In Tai Chi, strength is achieved through the recruitment of large muscles groups, in particular our postural muscles to give proper structure and alignment of the body. This is done in a relaxed way which reduces tension and strain. Remarkably, this approach helps to develop what could be described as effortless strength. The muscle groups Tai Chi develops very well are anti-gravity and core muscles which is one of the reasons it is so beneficial for rehabiliation exercises and balance.


The efficacy of Tai Chi as a martial art come from the alignment and co-ordination of the whole body. This naturally means improving posture, but in a natural and relaxed way - never do we force certain postural positions, instead your correct posture is allowed to emerge through gentle guidance and correction.


Tai Chi is interesting in how it can promote flexibility without forceful stretching. By flexibility, I don't mean that required to be a top gymnast or Yoga master where they train to bend into almost unnatural positions. The flexibility in Tai Chi is one that promotes better range of functional movement - the kind of movement you do on a day-to-day basis and in many sports activities.

For example, when I spend a lot of time in the saddle riding my mountain bike, I get really stiff in the legs and lower back. Instead of using a typical warm down together with a stretching regime, I do a set of Tai Chi exercises which seems to dissolve this tension, leaving me feeling refreshed and invigorated. I also find that this helps recovery too.


In 2003, I acquired a Neuro-otological medical condition (a condition affecting my balance).  Tai Chi was a key part of my rehabilitation which was recommended by all the specialists I got to see on my medical journey.

I am therefore personally aware of the benefits Tai Chi can bring to developing, or regaining our balance.

Studies indicate that Tai Chi can reduce falling risks in the elderly.


People who practise Tai Chi regularly say they feel invigorated by it and it boosts their energy levels. I feel this effect from my Tai Chi practise too, so much so that the more stress I am experiencing in my life, the more time I spend practising Tai Chi, especially if I'm feeling worn out!

Robust research studies on this don't seem to be in common supply so we have to go by people's experience and that this has been reported this is a beneficial effect for a long time.

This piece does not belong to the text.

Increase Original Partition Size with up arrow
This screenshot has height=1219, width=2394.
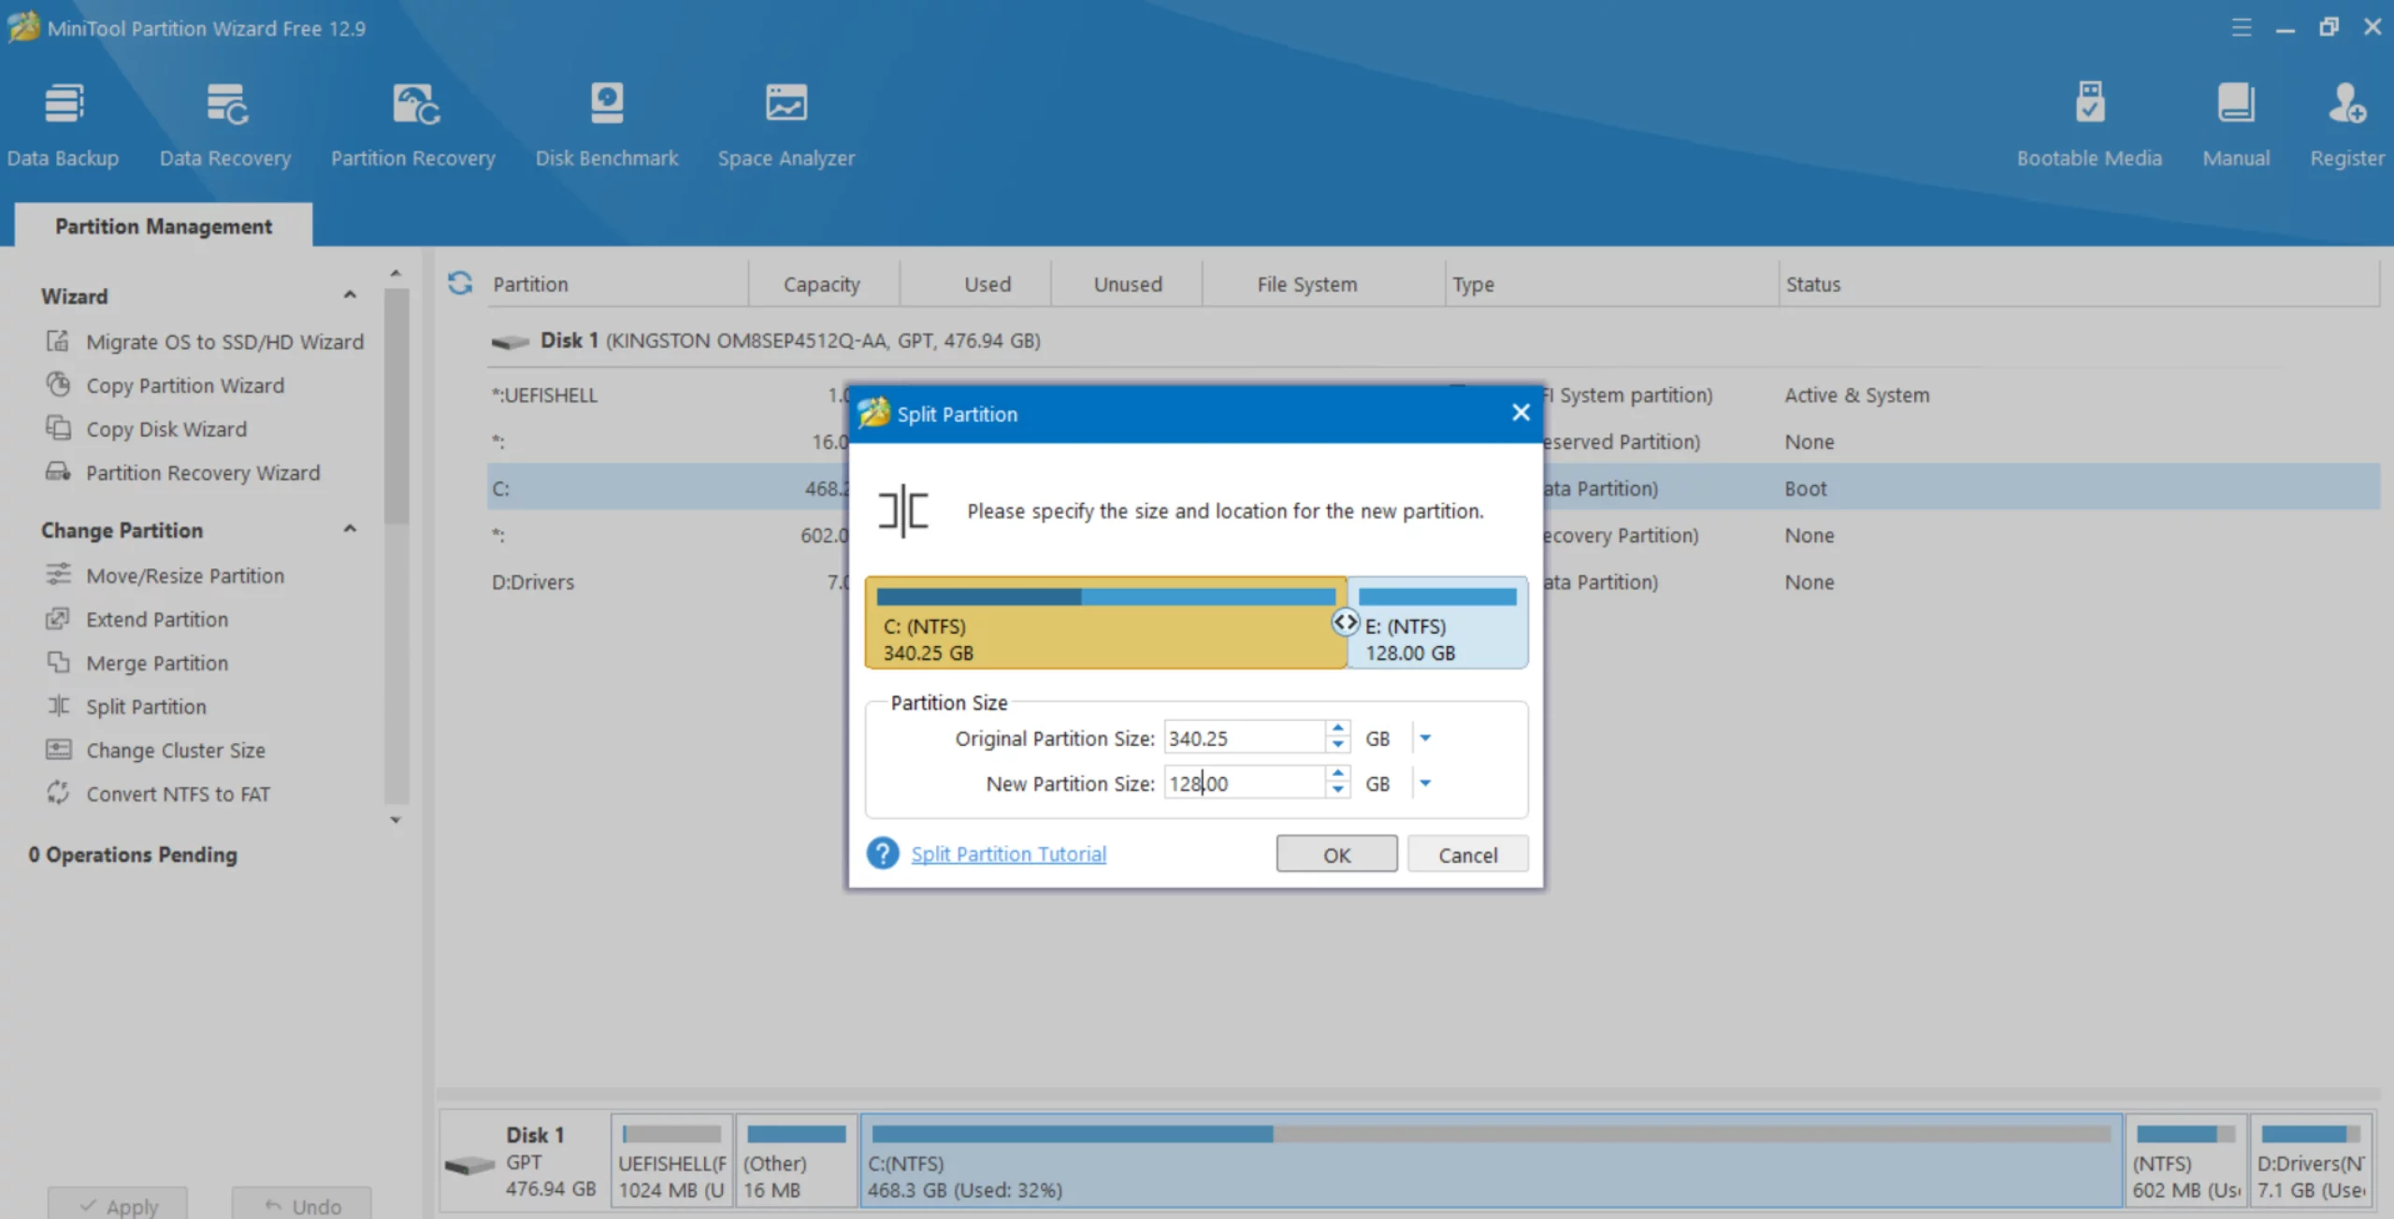pos(1338,728)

I believe that it could be down to a number of things. For example:
- better natural breathing rhythm improves oxygen intake and improved circulation distributes this better around our body;
- relaxing the muscles reduces the amount of energy we're expending through reduced tension;
- softening and calming the mind also reduces energy expenditure;
- improved posture makes both our static posture and movement more efficient;


Don't get this confused with core-strength. They're completed different! In Tai Chi, stability is developed through movement and flexibility, like a tree that bends with the wind. So core-stability is about being fluid. Due to the development of alignment, co-ordination, posture, relaxation, and of course physical holding postures, Tai Chi develops core-stability.

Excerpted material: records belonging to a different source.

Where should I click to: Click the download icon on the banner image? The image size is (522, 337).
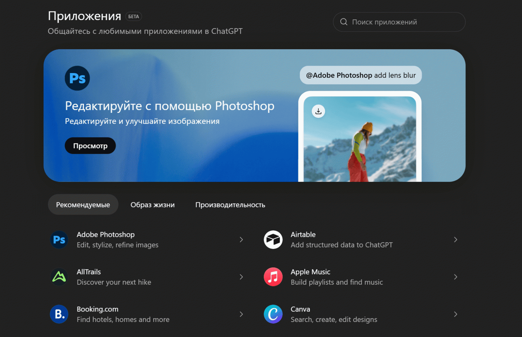[x=318, y=111]
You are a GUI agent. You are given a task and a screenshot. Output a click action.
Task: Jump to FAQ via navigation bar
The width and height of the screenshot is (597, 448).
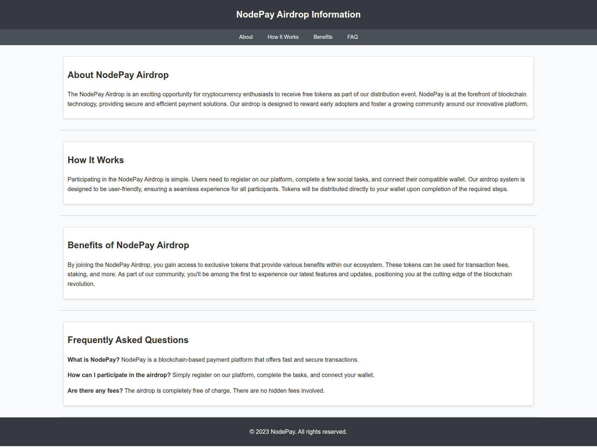tap(352, 37)
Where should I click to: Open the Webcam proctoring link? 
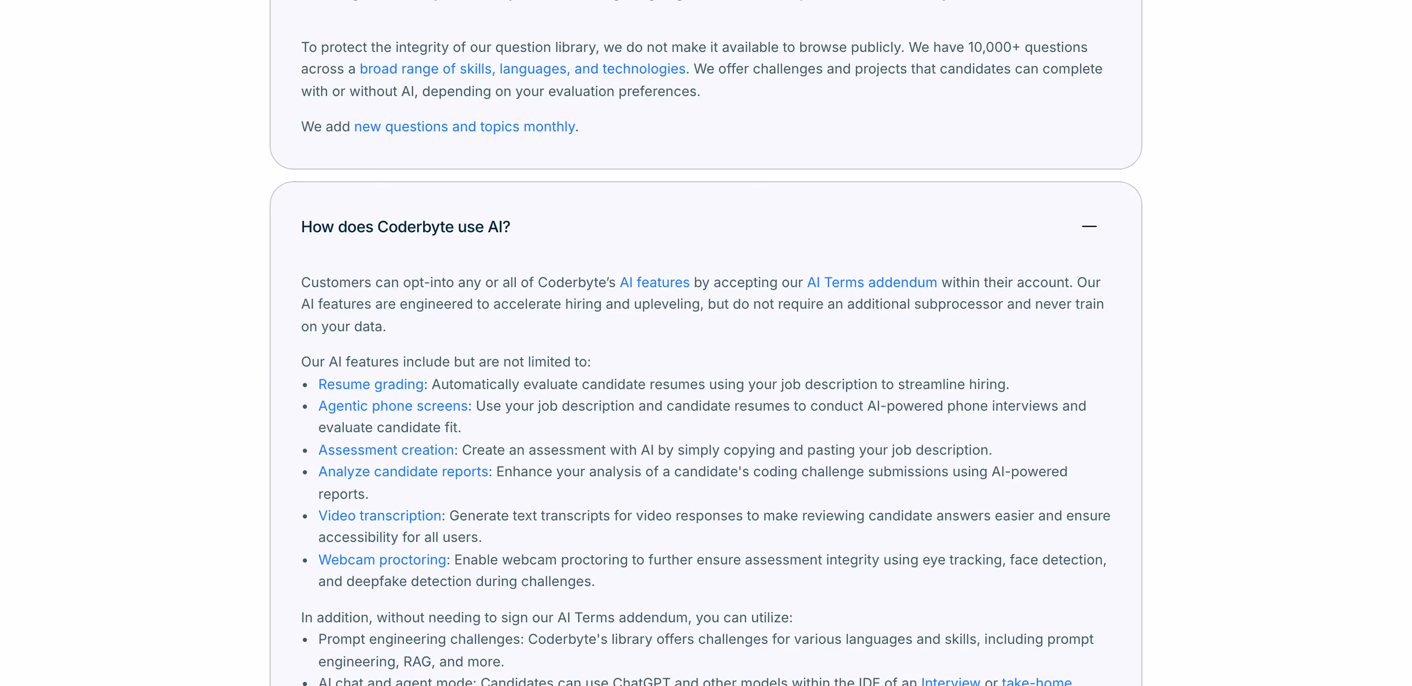382,559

You might wonder what Tai Chi has to do with resilience. Tai Chi is a challenge to learn and your learning will not be linear. You'll take a few steps forwards followed by what might feel like many more backwards. Beginners often have the frustrating experience of their body not doing what they want it to do and sometimes the body just decides to do something entirely different. You may find that you don't know your body very well and it takes time to develop this relationship.

Tai Chi helps to develop very good leg strength and core stability and sometimes you'll feel it during practise. Sometime students experience pain in the region of previous injuries and surprisingly muscles can scream a bit when the tension they're holding begins to release.

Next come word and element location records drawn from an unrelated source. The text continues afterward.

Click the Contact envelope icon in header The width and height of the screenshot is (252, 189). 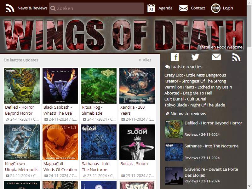[x=183, y=8]
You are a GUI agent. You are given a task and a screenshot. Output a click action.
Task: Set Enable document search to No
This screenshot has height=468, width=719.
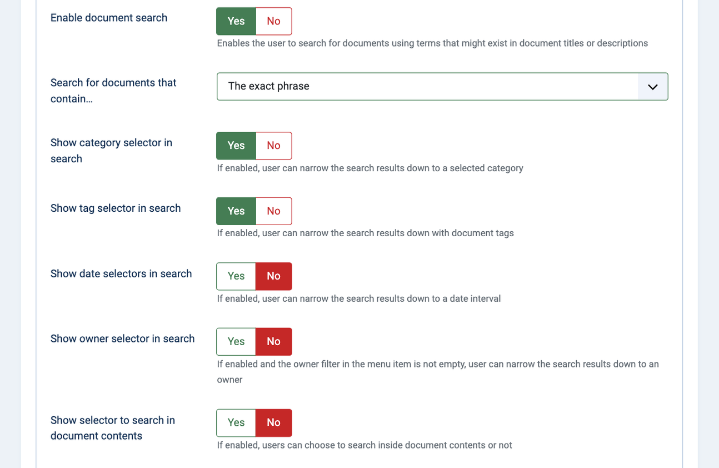point(273,21)
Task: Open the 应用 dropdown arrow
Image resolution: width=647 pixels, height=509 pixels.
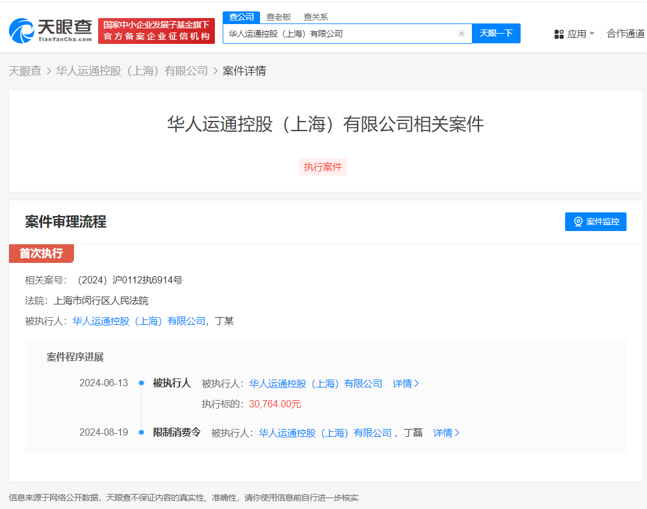Action: [x=590, y=34]
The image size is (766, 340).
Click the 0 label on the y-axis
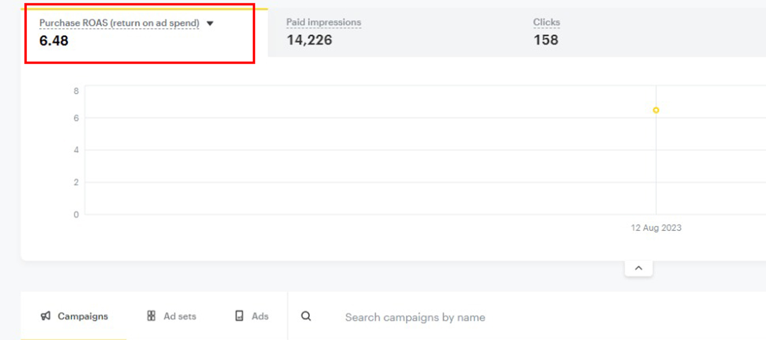(x=76, y=215)
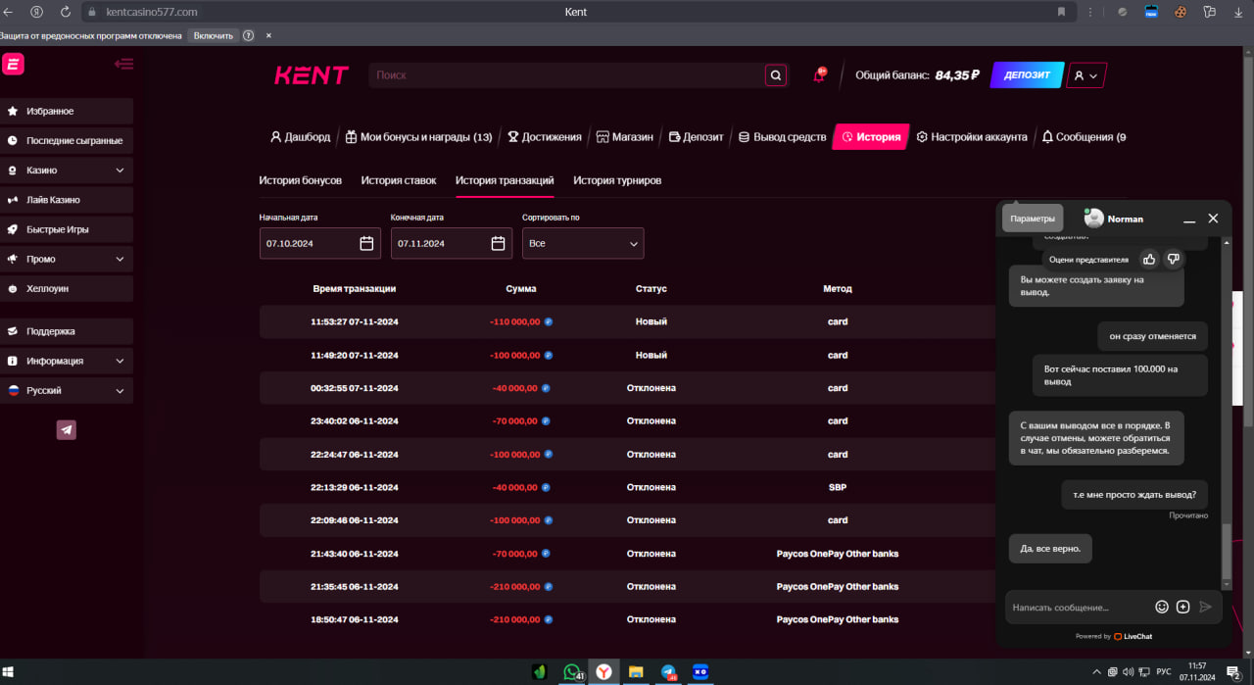The width and height of the screenshot is (1254, 685).
Task: Rate the agent with thumbs down
Action: pyautogui.click(x=1173, y=260)
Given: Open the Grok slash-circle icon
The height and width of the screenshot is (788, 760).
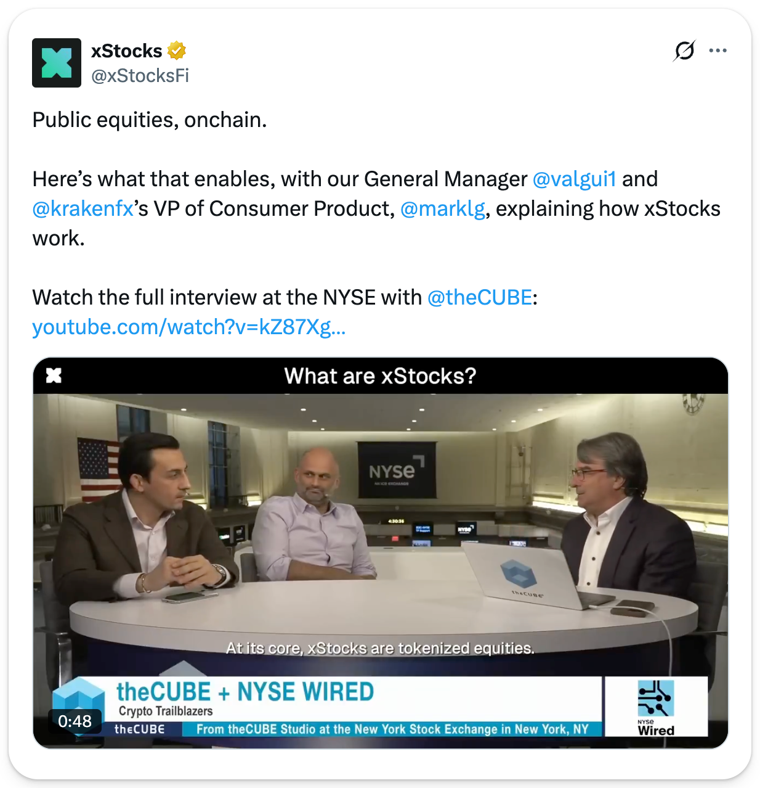Looking at the screenshot, I should pos(684,51).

To overcome all these things and embody the patience needed to learn Tai Chi properly requires resilience.

Is Tai Chi a complete exercise?

No, it isn't. Whatever some people might say. It does not train our aerobic/cardiovascular capacity like higher intensity exercises. This is just one of the reasons I supplement my Tai Chi practise with mountain biking, for example.

Is Tai Chi safe?

Yes, providing it is practised correctly.